## Work item
Copy out all the entries exactly.

--- --- ---

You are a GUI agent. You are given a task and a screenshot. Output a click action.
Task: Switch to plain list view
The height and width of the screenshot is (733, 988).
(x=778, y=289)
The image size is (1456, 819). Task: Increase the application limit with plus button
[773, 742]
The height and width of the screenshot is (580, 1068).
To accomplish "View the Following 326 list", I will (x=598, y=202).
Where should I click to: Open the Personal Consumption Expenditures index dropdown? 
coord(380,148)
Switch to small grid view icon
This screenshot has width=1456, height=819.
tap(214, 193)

--- --- ---

## Written solution
You are a GUI agent. You are given a task and a screenshot. Output a click action.
Task: Switch to plain list view
The height and width of the screenshot is (733, 988).
(x=778, y=289)
The image size is (1456, 819). Task: Increase the application limit with plus button
[773, 742]
The height and width of the screenshot is (580, 1068).
To accomplish "View the Following 326 list", I will (x=598, y=202).
Where should I click to: Open the Personal Consumption Expenditures index dropdown? 
coord(380,148)
Switch to small grid view icon
This screenshot has width=1456, height=819.
tap(214, 193)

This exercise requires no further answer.